Based on the above, we encourage the European Commission to consider the following aspects when evaluating the different policy options.

  • The policy options set out by the Commission focus on the size and nature of employers. We suggest an additional assessment of both sides of the labour market, including defining the boundaries of the market and the relative bargaining power of the parties within it, as it is the latter that influences whether a collective bargaining agreement is distortionary or not. This would mean that the assessment of collective bargaining under competition rules should be conducted on a case-by-case basis.
  • Increases in wages through collective bargaining for the self-employed may be passed on to consumers via higher prices. There may therefore be a trade-off between two policy objectives—protecting consumers and protecting workers. In evaluating this trade-off, distributional effects should be considered.
  • The impact on ‘outsiders’—in particular, the unemployed—should also be considered to prevent inadvertent harm to this group. In particular, depending on the membership rules, collective bargaining by a group of workers could increase barriers to entry in the labour market.
  • There are significant differences between self-employed people. Any collective bargaining process should ensure that it does not have unintended consequences—for example, by increasing the bargaining power of a subset of workers who may already be able to extract sufficient rents from employers.
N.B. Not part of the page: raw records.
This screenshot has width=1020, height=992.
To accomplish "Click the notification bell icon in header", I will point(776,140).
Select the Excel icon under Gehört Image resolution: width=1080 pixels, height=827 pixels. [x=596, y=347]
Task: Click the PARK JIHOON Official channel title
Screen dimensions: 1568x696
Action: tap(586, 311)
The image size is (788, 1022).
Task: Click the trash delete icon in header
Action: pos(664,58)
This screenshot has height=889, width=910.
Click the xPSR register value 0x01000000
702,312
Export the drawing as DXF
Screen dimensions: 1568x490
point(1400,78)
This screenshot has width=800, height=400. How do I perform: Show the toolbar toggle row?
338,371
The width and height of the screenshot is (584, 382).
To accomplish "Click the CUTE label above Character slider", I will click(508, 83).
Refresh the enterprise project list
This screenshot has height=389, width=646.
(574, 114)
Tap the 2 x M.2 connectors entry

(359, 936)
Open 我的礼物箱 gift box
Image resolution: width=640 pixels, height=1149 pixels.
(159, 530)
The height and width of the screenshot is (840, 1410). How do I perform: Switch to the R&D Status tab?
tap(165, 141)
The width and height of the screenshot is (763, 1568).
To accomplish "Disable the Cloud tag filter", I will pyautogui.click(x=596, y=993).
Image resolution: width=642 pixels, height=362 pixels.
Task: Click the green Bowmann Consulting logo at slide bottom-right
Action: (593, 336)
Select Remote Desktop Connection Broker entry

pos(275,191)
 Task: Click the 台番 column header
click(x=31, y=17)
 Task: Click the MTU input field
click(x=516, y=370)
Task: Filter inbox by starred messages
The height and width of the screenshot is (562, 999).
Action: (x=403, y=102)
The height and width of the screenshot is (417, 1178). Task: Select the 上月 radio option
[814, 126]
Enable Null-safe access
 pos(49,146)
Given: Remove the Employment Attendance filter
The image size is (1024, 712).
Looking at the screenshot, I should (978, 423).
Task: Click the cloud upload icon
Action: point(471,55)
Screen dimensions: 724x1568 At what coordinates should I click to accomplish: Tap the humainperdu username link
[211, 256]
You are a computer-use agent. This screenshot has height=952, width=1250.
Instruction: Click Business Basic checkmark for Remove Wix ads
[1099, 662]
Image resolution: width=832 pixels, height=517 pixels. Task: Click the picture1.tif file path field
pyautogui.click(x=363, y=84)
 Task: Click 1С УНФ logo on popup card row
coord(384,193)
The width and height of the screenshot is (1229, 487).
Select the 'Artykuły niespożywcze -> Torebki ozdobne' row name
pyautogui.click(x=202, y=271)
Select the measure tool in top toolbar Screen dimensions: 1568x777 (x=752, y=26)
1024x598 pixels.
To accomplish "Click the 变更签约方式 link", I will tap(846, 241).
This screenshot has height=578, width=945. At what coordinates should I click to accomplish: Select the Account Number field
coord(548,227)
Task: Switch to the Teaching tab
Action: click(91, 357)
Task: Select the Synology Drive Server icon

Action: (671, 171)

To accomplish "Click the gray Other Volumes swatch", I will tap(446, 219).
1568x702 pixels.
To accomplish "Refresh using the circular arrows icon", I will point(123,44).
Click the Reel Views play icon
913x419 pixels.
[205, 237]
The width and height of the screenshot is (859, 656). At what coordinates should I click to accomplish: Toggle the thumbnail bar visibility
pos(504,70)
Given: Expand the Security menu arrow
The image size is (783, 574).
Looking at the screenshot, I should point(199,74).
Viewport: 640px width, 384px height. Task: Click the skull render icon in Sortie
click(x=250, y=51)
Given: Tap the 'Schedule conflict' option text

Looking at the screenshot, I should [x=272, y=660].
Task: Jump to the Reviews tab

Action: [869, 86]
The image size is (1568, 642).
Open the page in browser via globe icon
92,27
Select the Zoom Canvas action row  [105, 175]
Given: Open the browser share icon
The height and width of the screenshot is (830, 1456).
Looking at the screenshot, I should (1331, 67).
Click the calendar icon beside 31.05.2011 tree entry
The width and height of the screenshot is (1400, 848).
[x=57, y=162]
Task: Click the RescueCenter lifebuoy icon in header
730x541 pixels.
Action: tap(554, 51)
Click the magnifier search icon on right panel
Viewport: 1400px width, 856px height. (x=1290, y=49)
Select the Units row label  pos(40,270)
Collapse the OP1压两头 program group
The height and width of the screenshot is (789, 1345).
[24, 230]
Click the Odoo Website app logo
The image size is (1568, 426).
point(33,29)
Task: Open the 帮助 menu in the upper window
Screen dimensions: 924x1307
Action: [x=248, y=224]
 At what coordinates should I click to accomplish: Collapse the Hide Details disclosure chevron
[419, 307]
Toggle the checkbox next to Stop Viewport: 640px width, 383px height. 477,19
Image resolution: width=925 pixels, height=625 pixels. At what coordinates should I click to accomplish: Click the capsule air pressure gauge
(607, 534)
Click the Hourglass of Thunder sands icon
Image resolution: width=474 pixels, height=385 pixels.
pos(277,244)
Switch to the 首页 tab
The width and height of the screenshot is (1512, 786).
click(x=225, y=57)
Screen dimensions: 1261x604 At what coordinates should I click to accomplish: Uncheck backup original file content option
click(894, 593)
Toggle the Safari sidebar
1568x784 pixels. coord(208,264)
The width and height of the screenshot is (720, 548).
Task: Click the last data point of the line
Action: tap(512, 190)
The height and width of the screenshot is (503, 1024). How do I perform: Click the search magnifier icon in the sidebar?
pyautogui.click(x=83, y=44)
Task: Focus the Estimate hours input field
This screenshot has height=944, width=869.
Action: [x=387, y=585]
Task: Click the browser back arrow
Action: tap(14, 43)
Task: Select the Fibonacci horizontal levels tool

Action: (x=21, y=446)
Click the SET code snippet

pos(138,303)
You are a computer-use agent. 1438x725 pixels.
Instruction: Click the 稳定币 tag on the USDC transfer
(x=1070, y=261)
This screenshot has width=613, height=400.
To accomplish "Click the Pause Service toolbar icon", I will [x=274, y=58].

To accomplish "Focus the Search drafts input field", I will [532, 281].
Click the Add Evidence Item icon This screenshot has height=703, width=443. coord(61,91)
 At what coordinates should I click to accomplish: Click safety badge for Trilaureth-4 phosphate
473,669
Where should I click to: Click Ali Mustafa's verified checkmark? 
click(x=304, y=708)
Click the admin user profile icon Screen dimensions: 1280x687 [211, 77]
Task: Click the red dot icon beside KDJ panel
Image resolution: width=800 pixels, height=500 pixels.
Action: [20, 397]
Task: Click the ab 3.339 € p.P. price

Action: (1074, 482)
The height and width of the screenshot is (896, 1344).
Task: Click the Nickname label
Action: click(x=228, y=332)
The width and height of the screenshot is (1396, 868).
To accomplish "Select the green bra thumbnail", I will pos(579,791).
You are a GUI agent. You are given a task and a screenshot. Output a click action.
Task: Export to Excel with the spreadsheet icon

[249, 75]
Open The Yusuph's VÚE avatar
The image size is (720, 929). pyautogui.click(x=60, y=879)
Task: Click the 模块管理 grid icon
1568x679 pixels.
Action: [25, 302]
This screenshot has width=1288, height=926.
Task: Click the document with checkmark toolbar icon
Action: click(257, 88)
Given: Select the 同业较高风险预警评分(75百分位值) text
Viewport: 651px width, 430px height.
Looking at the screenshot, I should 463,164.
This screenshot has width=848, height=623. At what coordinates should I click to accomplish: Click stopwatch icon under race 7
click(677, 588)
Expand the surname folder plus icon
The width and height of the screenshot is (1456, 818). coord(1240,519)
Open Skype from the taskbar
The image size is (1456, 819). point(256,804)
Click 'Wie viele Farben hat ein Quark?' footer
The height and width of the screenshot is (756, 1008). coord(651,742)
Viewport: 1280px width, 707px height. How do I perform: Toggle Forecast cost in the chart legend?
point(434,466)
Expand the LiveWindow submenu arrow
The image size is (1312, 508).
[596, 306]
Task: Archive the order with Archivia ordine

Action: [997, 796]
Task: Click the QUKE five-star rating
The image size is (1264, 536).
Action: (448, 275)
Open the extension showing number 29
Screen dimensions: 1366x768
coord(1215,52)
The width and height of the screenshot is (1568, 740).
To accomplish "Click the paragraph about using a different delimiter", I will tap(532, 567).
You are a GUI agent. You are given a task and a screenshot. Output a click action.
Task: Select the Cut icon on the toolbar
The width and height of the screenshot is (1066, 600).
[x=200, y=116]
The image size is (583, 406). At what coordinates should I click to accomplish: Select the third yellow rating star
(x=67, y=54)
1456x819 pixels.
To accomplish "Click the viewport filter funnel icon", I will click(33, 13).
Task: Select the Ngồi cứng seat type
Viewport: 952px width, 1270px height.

The ability to safeguard against these consequences would typically depend on each member state’s legal and regulatory framework.

Taking these elements into consideration should help the Commission to define the scope of any policy options, with the aim of ensuring that EU competition law will not stand in the way of improving working conditions through collective agreements by those who need them.


1 Déchamps, P., Descamps, A., Arduini, F., Baye, C. and Damstra, L. (2019), ‘Labour markets: a blind spot for competition authorities?’, Competition Law Journal, 18:4, pp. 190–99.

2 See Oxera (2019), ‘Labour markets: a blind spot for merger control?’, Agenda in focus, September; Oxera (2019), ‘How do non-poaching agreements distort competition?’, June.

3 Naidu, S., Posner, E.A. and Weyl, G. (2018), ‘Antitrust Remedies for Labor Market Power’, Harvard Law Review, 132.

4 In practice, most current concerns regarding labour market power relate to monopsony power, i.e. by the employers. Supply side market power would take the form of an important worker facing many potential employers. In this case, classic monopoly theory would apply and the monopolist worker would choose a wage such that their marginal revenue from working equals the marginal cost of working (e.g. lost opportunity of leisure).